Rokok Dianggap Memicu Munculnya Gejala Skizofrenia
Studi lain menyebutkan bahwa orang yang merokok dapat mengalami peningkatan risiko tiga kali lipat mengalami gejala skizofrenia dibandingkan mereka yang tidak merokok.
Dari penelitian yang dilakukan kepada 15 perokok dan 273 bukan perokok dapat ditemukan bahwa 57% pasien mengalami gejala skizofrenia merupakan perokok. Selain itu ditemukan pula bahwa perokok berat memunculkan gejala skizofrenia rata-rata satu tahun lebih cepat dibandingkan bukan perokok.
Penemuan tersebut tentu saja mematahkan keraguan teori yang menyebutkan hubungan merokok dan psikosis itu ada sebab pasien skizofrenia memakai rokok sebagai cara pengobatan diri sendiri.

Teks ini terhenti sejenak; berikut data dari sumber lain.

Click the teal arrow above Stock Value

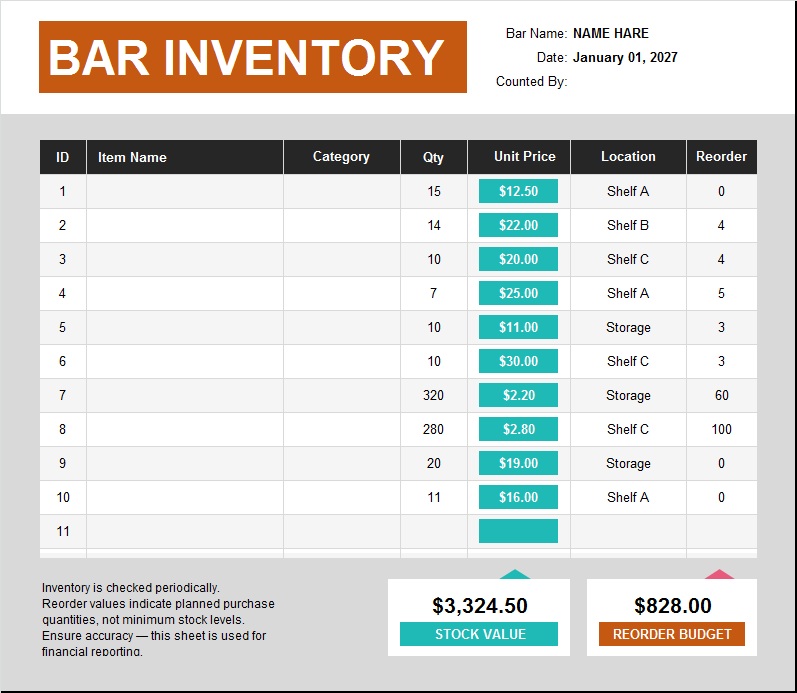point(515,574)
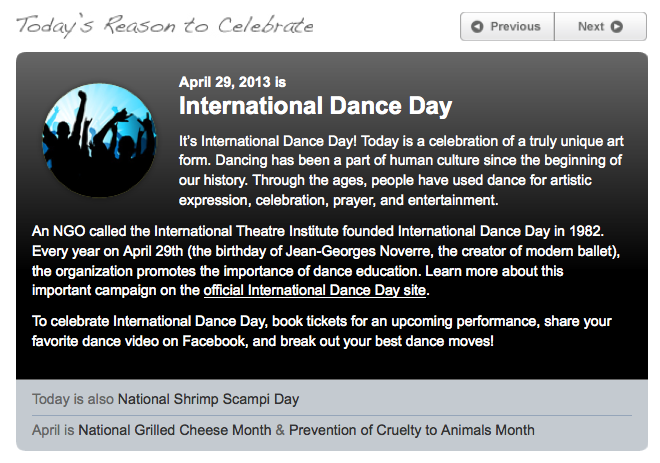Viewport: 660px width, 463px height.
Task: Open Prevention of Cruelty to Animals Month
Action: click(412, 430)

Peneliti juga menyebutkan bahwa orang-orang tersebut dulu mengembangkan kebiasaan merokok rutin lalu menunjukkan gejala skizofrenia sebagai akibat dari merokok. Peneliti menduga, dopamin memainkan peran penting pada gejala skizofrenia.

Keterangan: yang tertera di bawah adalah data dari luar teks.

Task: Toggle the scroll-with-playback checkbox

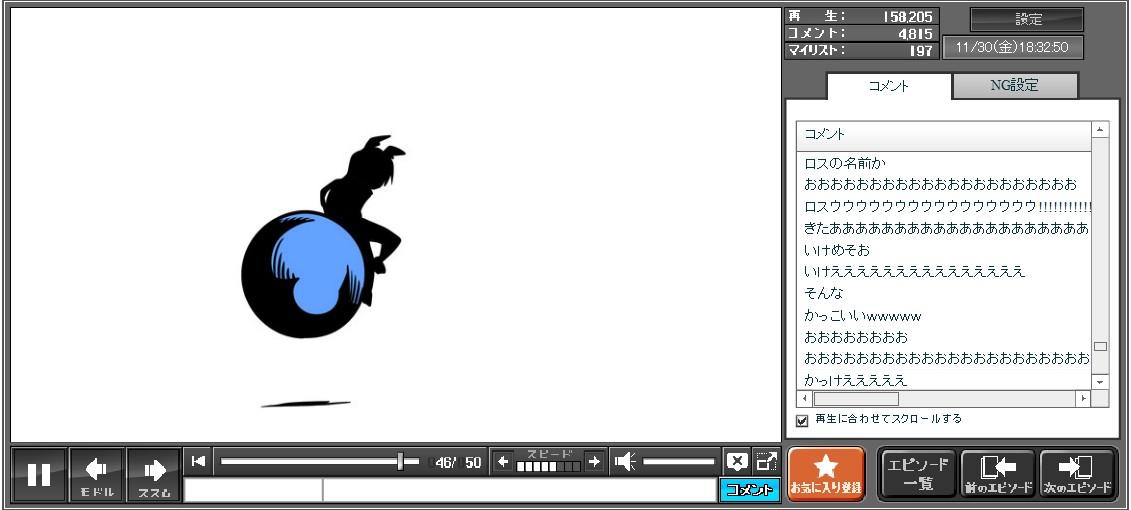Action: (x=802, y=420)
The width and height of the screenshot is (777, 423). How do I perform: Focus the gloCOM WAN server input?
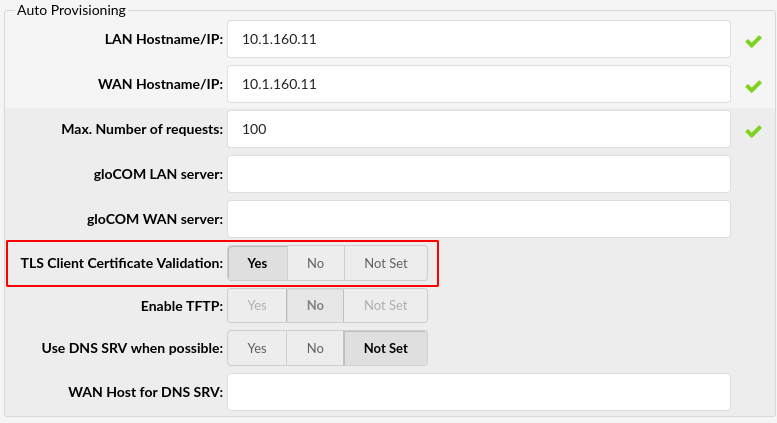tap(479, 218)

Sebab kelebihan dopamin menjadi faktor biologis terbaik yang memicu skizofrenia. Kemungkinan nikotin dapat meningkatkan pelepasan dopamin yang memicu munculnya gejala skizofrenia.

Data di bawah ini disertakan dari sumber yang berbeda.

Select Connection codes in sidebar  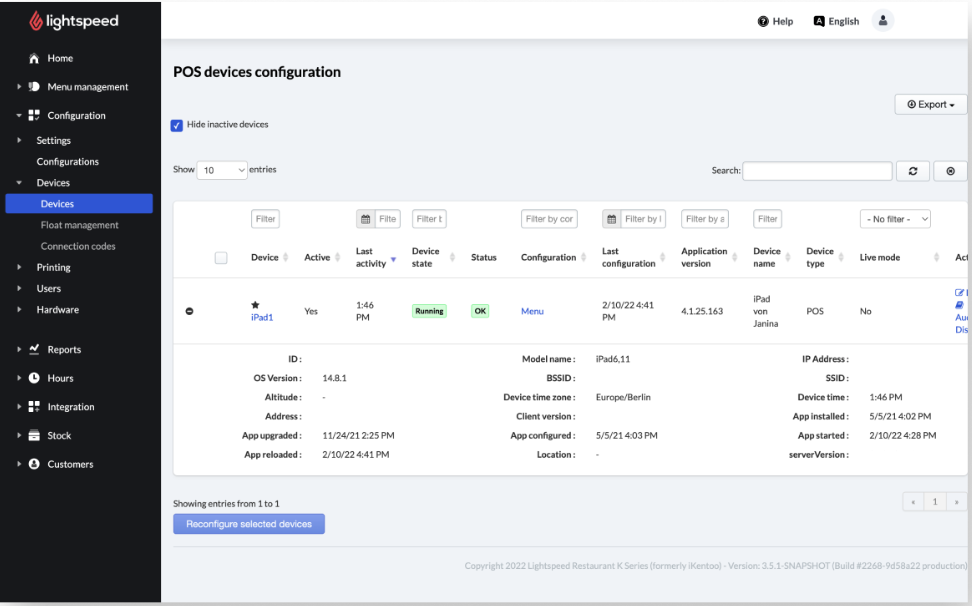coord(78,246)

Lalu Pendapat Mana yang Benar?
Untuk menentukan kepastian keterkaitan antara merokok dengan gejala skizofrenia masih terus dilakukan penelusuran. Apapun hasilnya tetap saja kebiasaan merokok harus diwaspadai karena bisa mungkin memicu munculnya gejala skizofrenia dan psikotik.
Sehingga merokok tidak bisa dianggap sepele karena dampaknya bisa lebih parah menimbulkan penyakit berbahaya. Para peneliti juga mendesak supaya para profesional kesehatan mental maupun tenaga kesehatan yang menangani pasien skizofrenia untuk mendorong mereka supaya berhenti merokok sebagai upaya pencegahan.
Artikel ini hanya sebagai informasi kesehatan, bukan diagnosis medis. HonestDocs menyarankan Anda untuk tetap melakukan konsultasi langsung dengan dokter yang ahli dibidangnya.